09/09/16●「マガストア」がスタート、『AERA』『SPA!』など16誌がiPhoneで! 印刷

   電通とヤッパは、9月14日から、電子雑誌の専門販売事業「MAGASTORE(マガストア)」を開始した。

 当面は、iPhoneアプリでのサービスだが、いずれ、この電子販売は拡大される。今回、販売開始されたのは、『AERA』『ar』『GQ JAPAN』『週間ダイヤモンド』『SPA!』『FRIDAY』など16誌。書店で販売されている雑誌とほぼ同様の記事が収録されている「Full版」、雑誌の一部記事を収録した「Lite版」、特別編集による「Special版」などのバージョンがあり、価格は115円か ら700円。

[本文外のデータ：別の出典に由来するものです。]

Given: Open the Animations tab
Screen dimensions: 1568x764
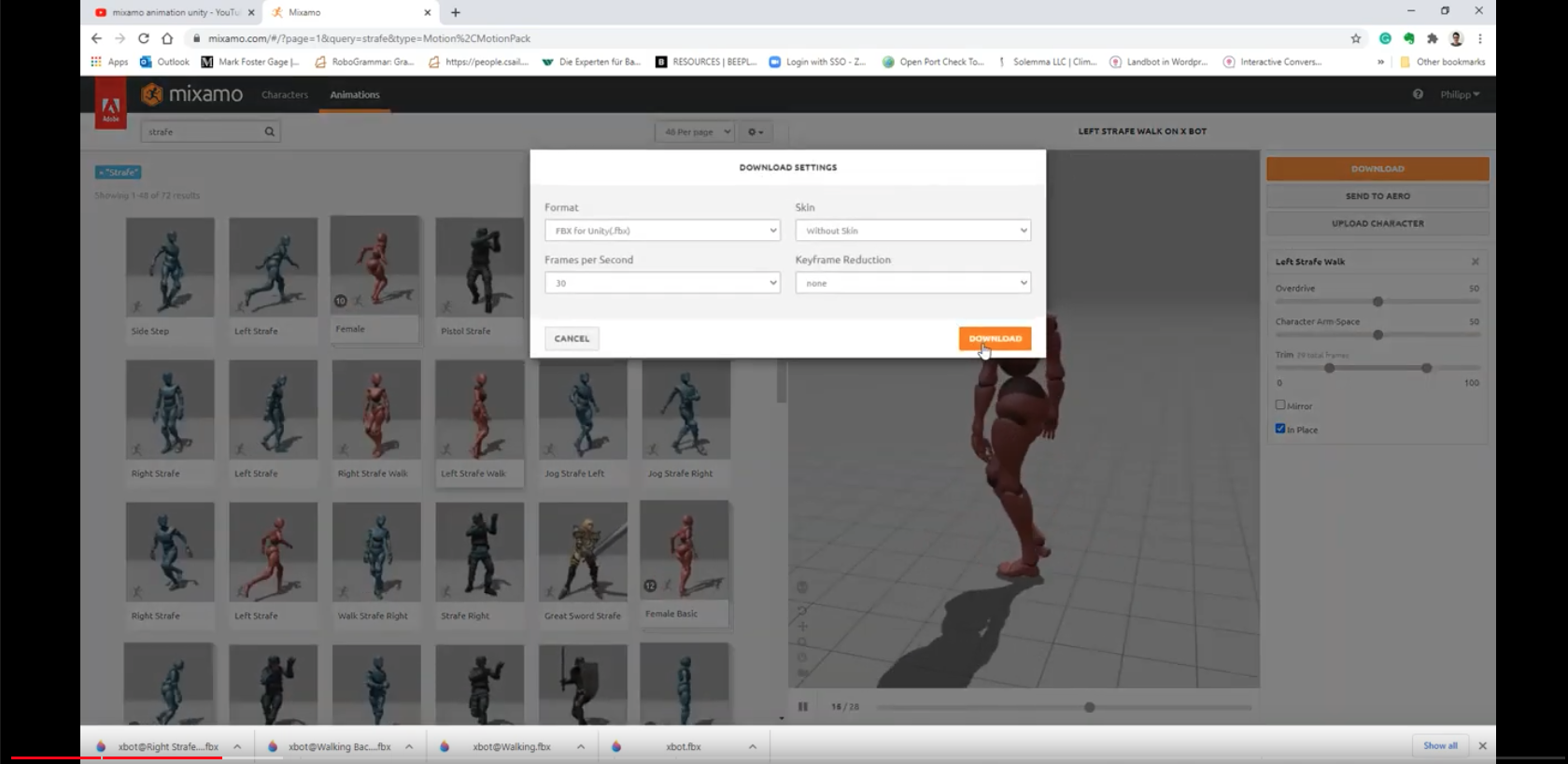Looking at the screenshot, I should point(355,94).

 「MAGASTOREビューアー」では、iPhoneを縦にすると単ページ表示、横にすると見開き表示が可能。目次からページへジャンプしたり、テキストだけを抜き出して表示したりすることもできる。また、雑誌の見出しや新着雑誌の中吊り情報を閲覧できる「MAGASTOREアプリ」は有料版(115円)と無料版がある。ただし、雑誌の購入ができるのは有料版のみだ。

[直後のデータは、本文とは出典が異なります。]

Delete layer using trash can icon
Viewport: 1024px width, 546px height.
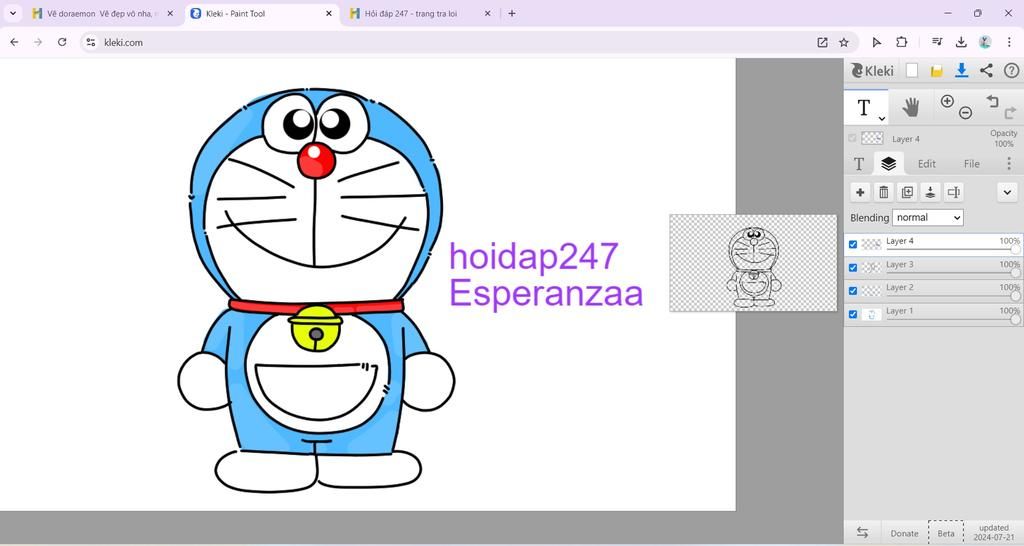883,192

 さて、これで実際の雑誌も売れ、電子版もどんどんダウンロードされれば、めでたしめでたしだが、問題はある。それは、コンテンツを提供する出版社側の売り上げからの取り分が、40%にすぎないこと。ほかのスマートフォンでは50%だから、それだけも高い。さらに、出版社にしてみれば、取次に代わる新しい中間卸売業者を通してコンテンツを提供しているわけで、本来のデジタル化とはとても呼べないことだ。

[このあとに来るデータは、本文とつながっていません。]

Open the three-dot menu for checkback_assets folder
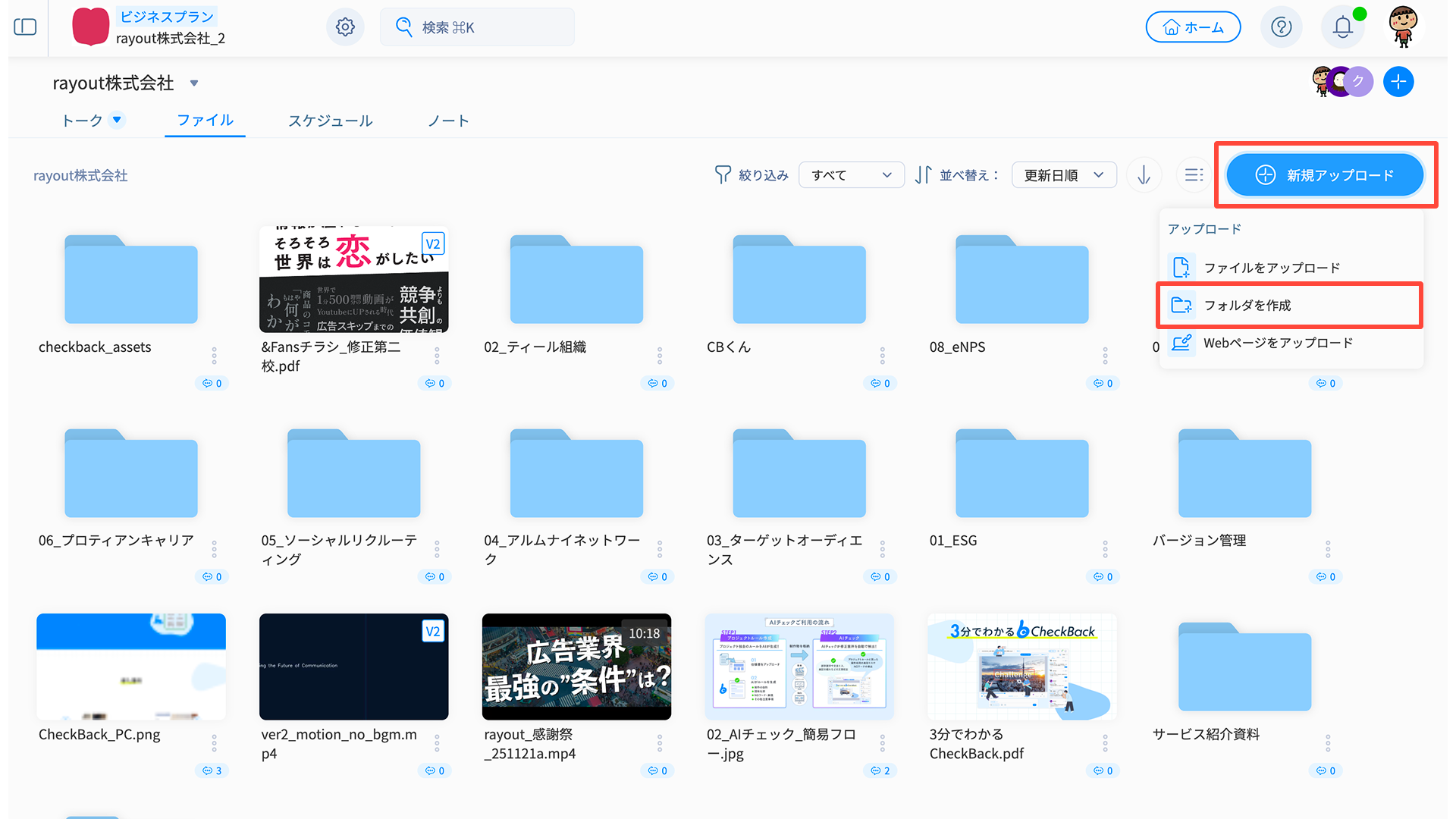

 デジタル化時代は、他人がつくったプラットフォームに乗ってコンテンツを提供していては、儲かるのはプラットフォーム側だけである。今回の「マガストア」は、電通の新事業だから、出版社側つき合ったとしか言いようがない。本来なら、自分でアップルのアップストアに配信すればいいだけだ。なぜ、日本では、こんな中間業者ばかりが入るかたちでしか、デジタル化が進まないのだろうか?